My lifelong devotion to his work as a poet, art critic, literary critic, translator, maker of collages, and central figure of the New York School is reflected in such publications as Beyond Amazement: New Essays on John Ashbery (1980) and The Last Avant-Garde: The Making of the New York School of Poets (1998). In 1984 Harvey Shapiro of The New York Times Magazine phoned and commissioned a long article, which was great fun to do. It was also fun to observe as things JA said in interviews entered the general discourse. For example, “Often people don’t listen to you when you speak to them. It’s only when you talk to yourself that they prick up their ears.” And: “I am aware of the pejorative associations of the word ‘escapist,’ but I insist that we need all the escapism we can get and even that isn’t going to be enough.”

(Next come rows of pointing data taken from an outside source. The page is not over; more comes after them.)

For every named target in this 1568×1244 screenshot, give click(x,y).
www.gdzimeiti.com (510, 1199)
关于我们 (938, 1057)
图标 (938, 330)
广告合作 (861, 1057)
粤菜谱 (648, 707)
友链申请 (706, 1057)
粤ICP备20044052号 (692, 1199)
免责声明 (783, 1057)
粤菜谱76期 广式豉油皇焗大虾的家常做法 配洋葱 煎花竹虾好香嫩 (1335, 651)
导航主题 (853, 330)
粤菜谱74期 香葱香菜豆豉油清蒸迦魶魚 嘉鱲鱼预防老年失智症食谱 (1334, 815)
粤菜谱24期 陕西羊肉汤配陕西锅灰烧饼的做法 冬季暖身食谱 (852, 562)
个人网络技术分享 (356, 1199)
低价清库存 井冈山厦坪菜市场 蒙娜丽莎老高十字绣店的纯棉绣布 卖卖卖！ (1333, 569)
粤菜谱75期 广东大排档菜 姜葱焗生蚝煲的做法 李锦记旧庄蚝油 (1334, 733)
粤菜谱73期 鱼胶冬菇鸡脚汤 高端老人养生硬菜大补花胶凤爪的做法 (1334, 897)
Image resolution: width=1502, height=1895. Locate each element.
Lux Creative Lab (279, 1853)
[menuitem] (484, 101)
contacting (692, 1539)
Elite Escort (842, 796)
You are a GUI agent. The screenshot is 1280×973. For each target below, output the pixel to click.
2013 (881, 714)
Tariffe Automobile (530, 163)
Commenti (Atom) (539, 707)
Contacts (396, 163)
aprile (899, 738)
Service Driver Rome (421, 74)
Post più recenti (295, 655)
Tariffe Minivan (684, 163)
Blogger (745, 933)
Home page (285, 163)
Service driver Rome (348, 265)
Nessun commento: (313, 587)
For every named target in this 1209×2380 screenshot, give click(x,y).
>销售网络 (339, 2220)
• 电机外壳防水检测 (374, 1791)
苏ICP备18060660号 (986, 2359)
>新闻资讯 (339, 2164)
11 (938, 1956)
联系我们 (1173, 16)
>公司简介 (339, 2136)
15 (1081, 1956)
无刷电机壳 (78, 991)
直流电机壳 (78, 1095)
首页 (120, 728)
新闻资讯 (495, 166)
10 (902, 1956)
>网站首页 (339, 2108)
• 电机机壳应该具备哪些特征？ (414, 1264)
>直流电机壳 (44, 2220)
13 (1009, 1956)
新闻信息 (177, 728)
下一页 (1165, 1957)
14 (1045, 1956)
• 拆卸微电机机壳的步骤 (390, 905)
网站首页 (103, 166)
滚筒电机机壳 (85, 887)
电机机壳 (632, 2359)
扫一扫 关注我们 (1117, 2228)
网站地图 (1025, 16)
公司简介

Just last week my wife, Stacey, and I watched the new movie Marjorie Prime and almost jumped out of our seats when the character played by Tim Robbins suddenly and without preamble quotes the opening six lines of Ashbery’s wonderful poem “At North Farm”:
Somewhere someone is traveling furiously toward you,
At incredible speed, traveling day and night,
Through blizzards and desert heat, across torrents, through narrow passes.
But will he know where to find you,
Recognize you when he sees you,
Give you the thing he has for you?
For The Best American Poetry blog I wrote up the movie under the heading “John Ashbery Steals the Show in Marjorie Prime.” That was Wednesday, August 30. I phoned John in Hudson, New York, the next evening to tell him how much Stacey and I enjoyed hearing his words in the movie. Aside from an intermittent cough, John sounded perfectly like himself, and it gives me pleasure to report that he remained his usual witty, droll, clever, charming self right up to the end. His death came as no surprise—he was in declining health for quite some time—but it was a devastating blow to his numerous admirers nevertheless. Tributes are pouring in.
I shall not look upon his like again.